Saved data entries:
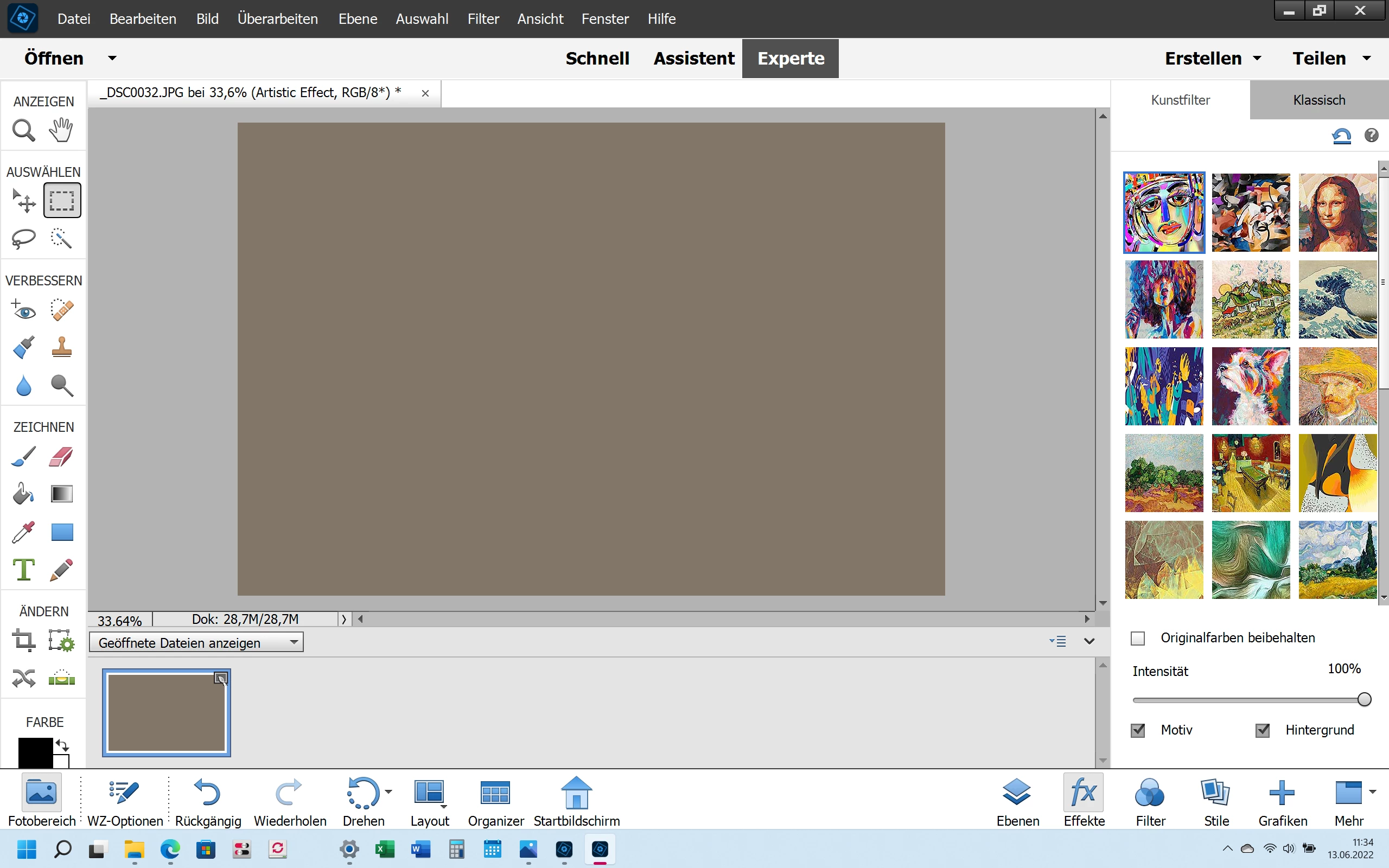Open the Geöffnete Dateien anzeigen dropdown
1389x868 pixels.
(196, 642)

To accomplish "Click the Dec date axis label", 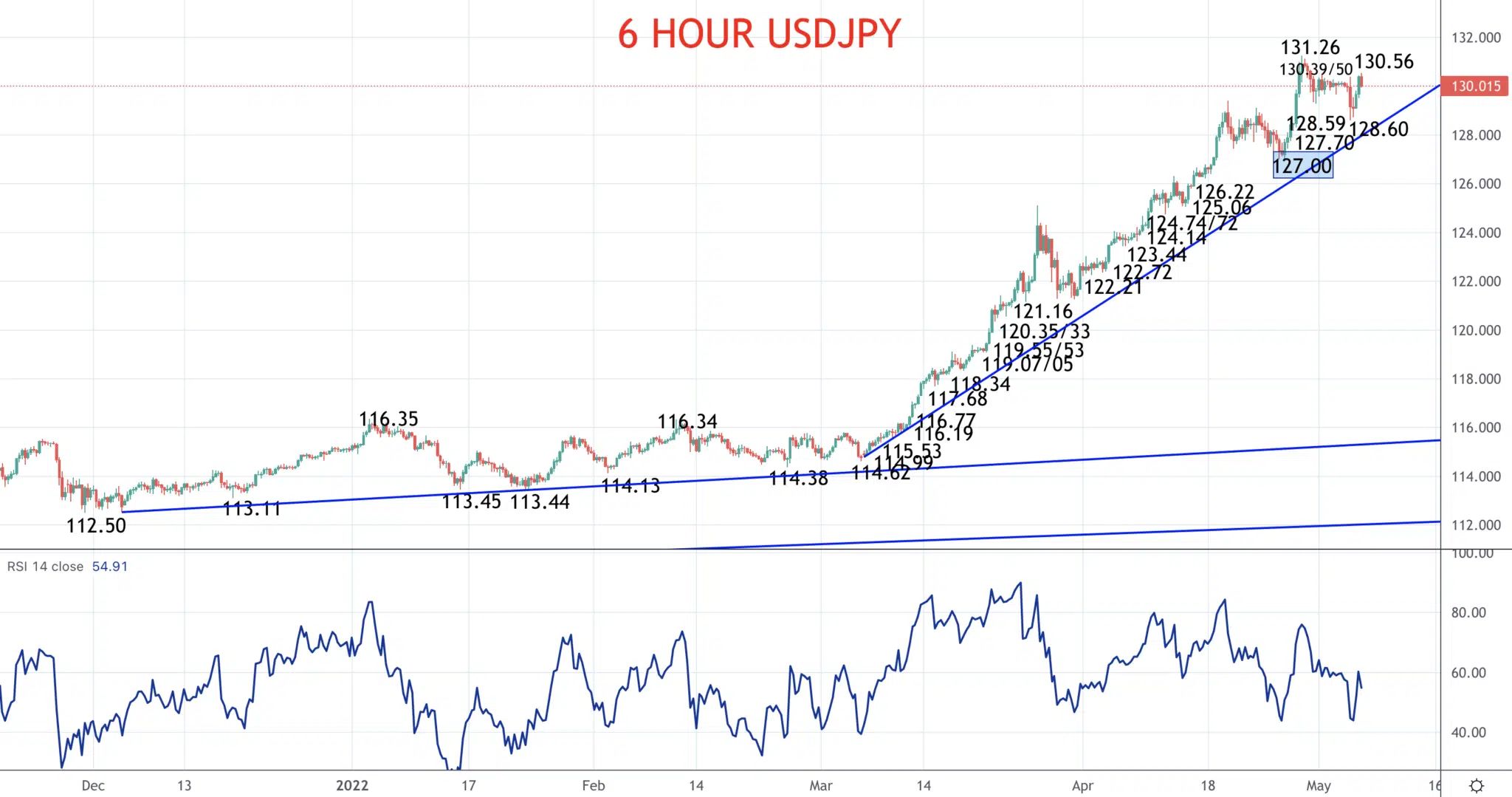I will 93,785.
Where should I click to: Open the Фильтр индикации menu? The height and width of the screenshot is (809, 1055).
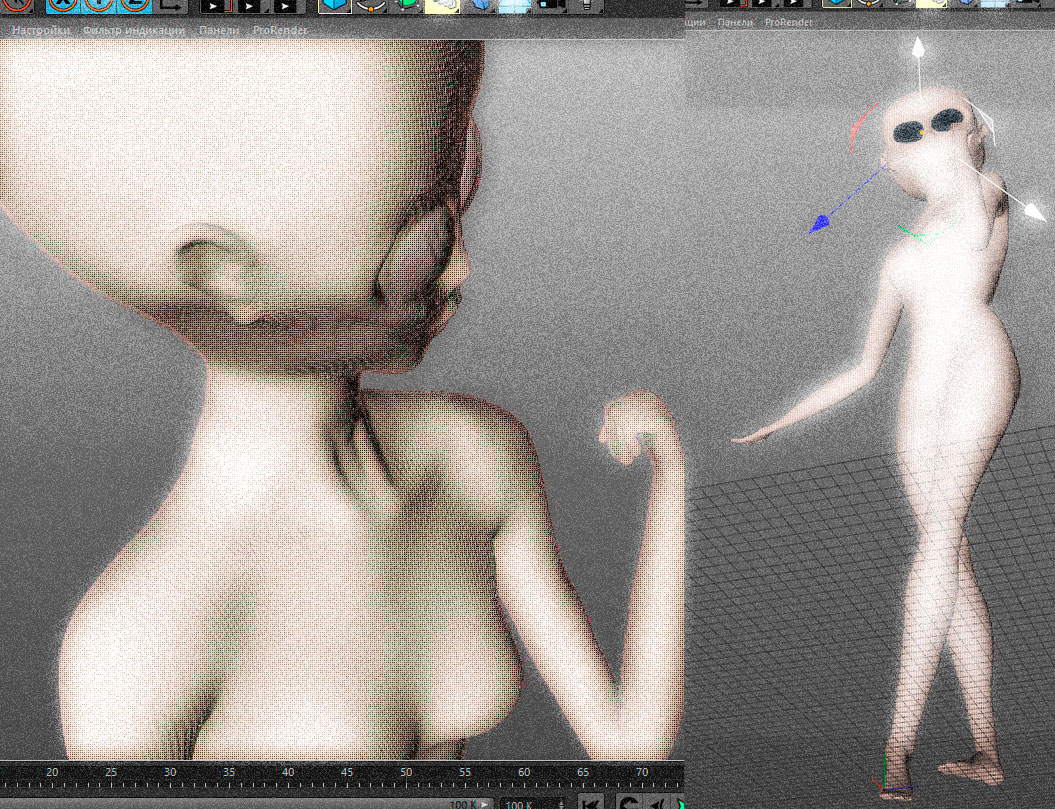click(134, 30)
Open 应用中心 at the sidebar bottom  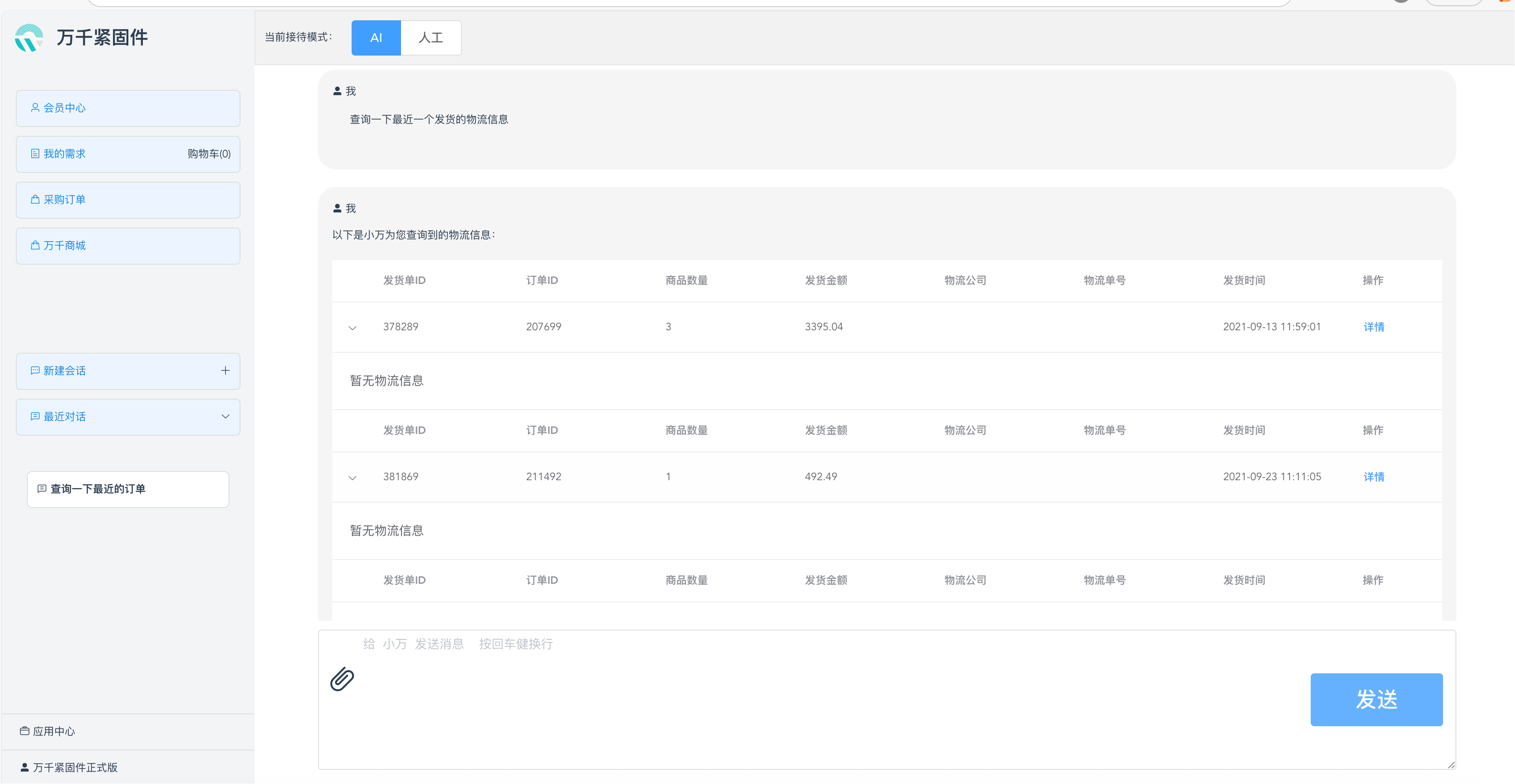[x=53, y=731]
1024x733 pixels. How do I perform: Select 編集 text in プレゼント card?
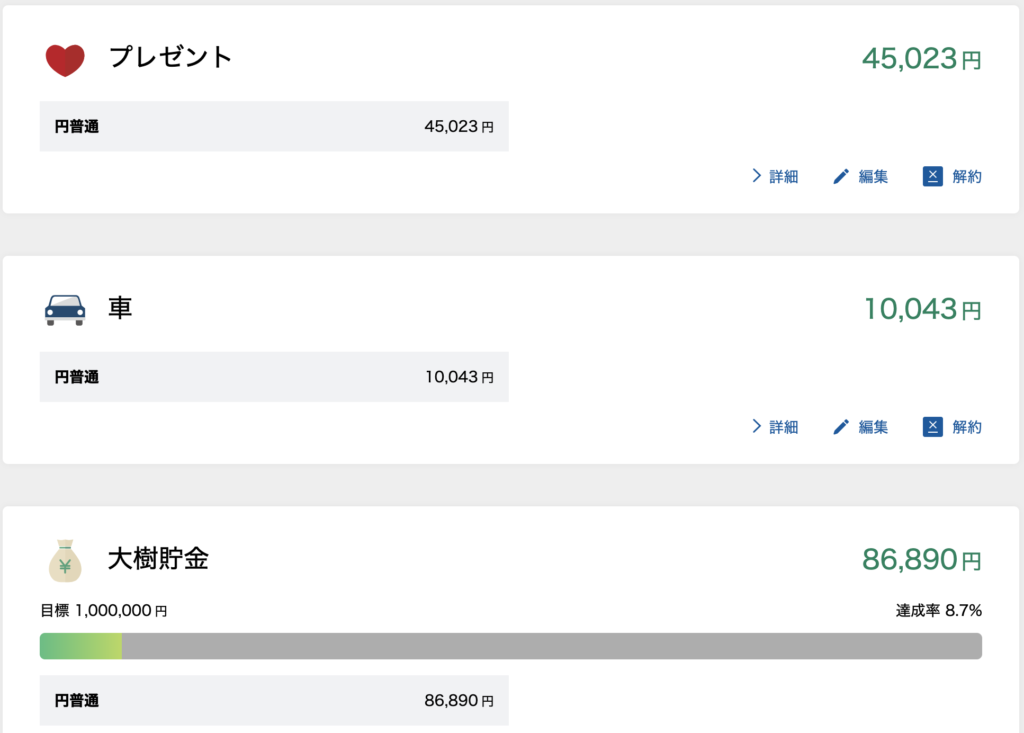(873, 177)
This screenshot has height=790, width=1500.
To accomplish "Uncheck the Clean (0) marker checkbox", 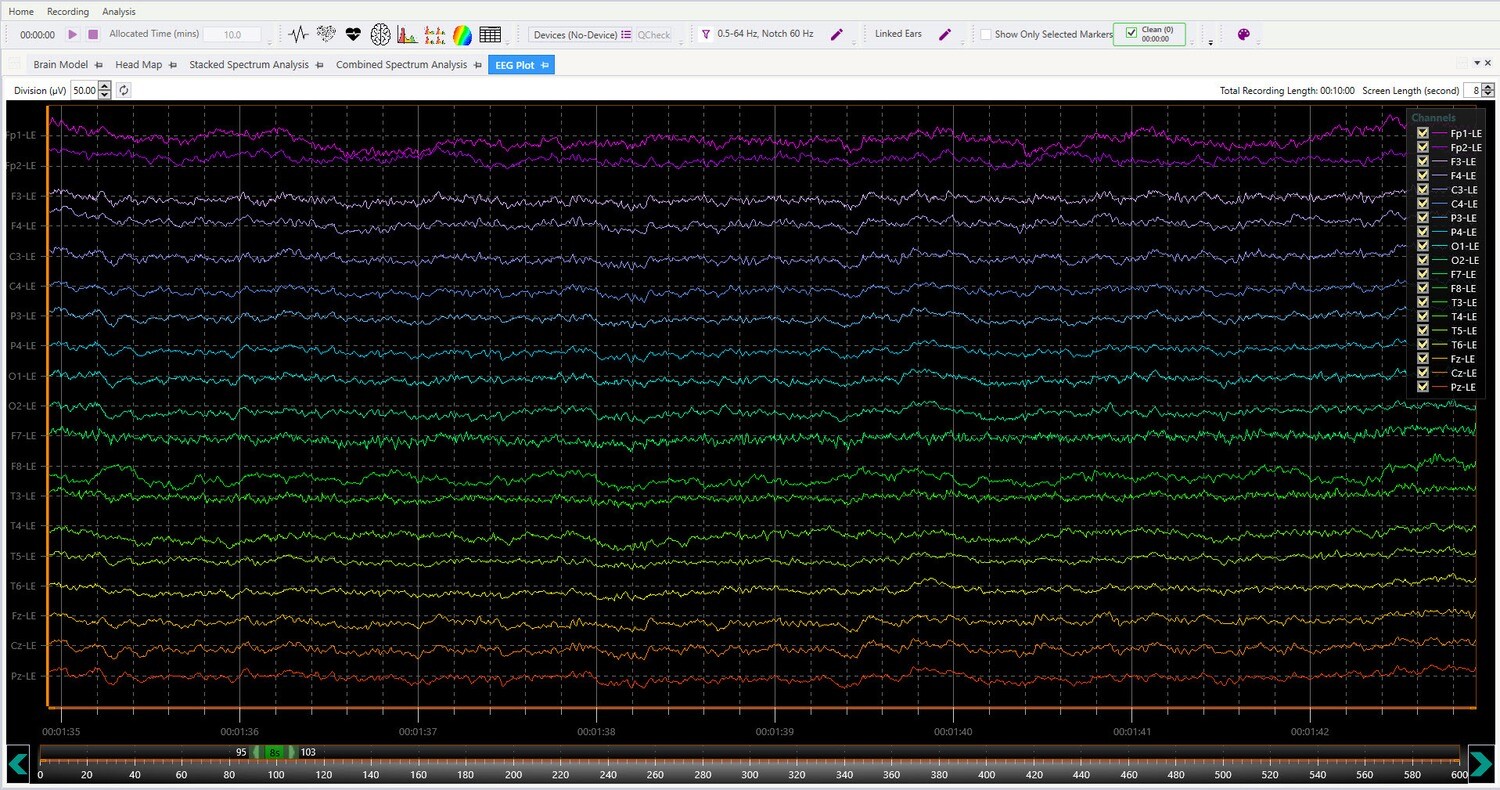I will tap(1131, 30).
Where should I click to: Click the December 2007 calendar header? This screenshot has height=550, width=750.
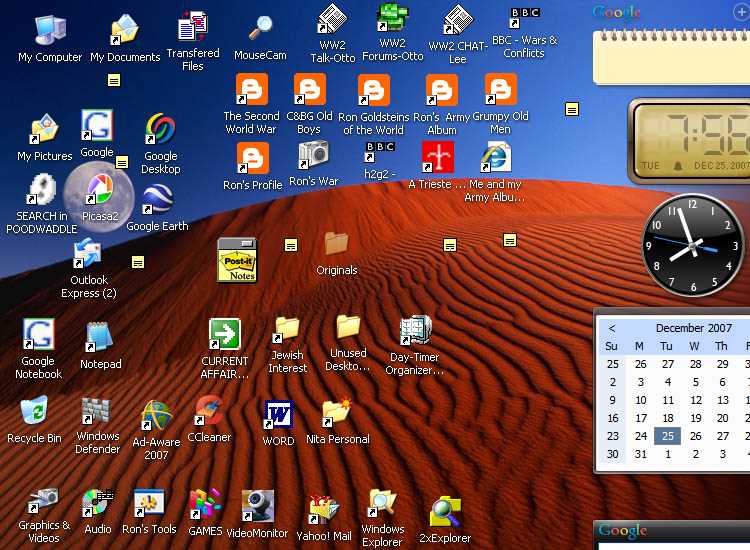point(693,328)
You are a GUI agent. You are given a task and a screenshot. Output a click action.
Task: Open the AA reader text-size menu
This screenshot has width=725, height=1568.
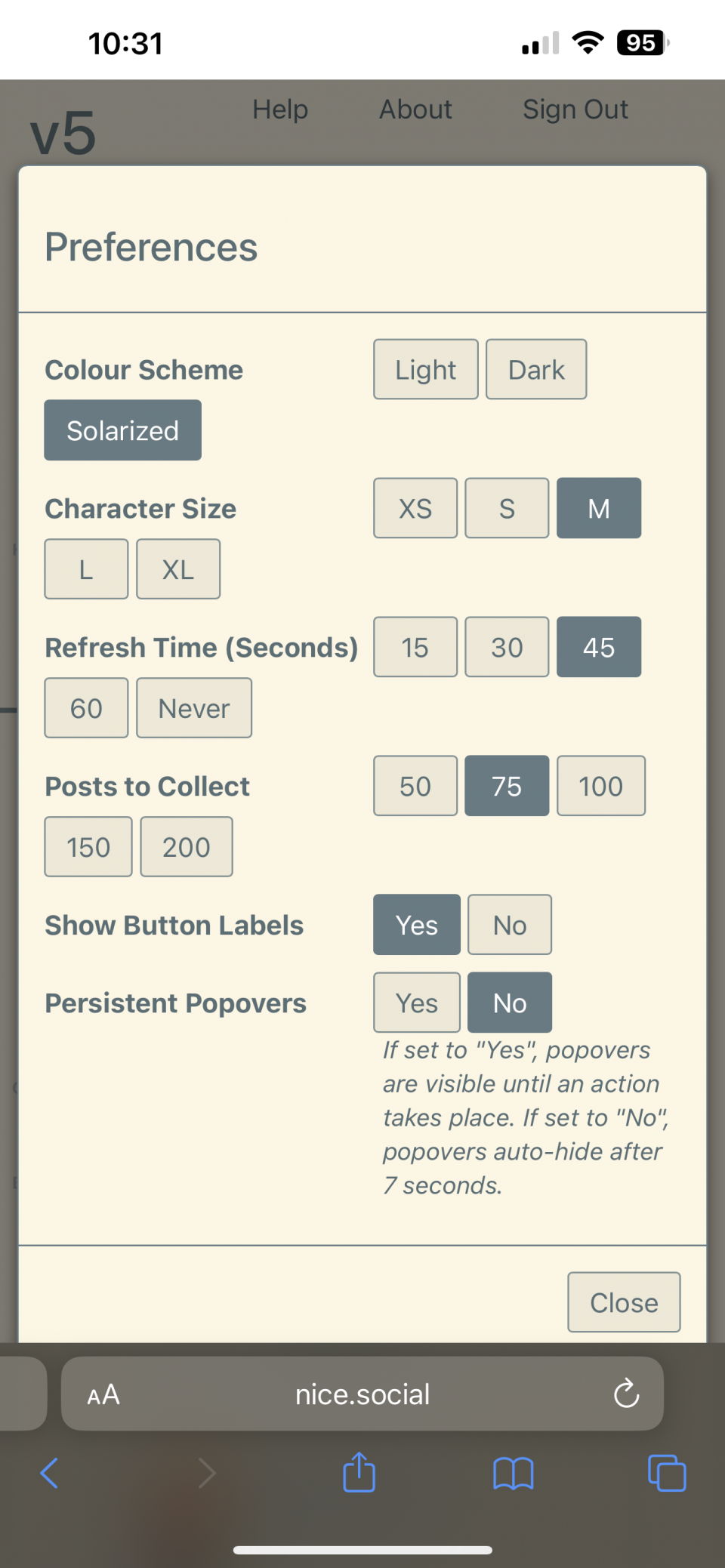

● EXERCISE PROMPT
How many lines in the items above contain the word "menu"? Reply with the number alone.

● EXERCISE RESULT
2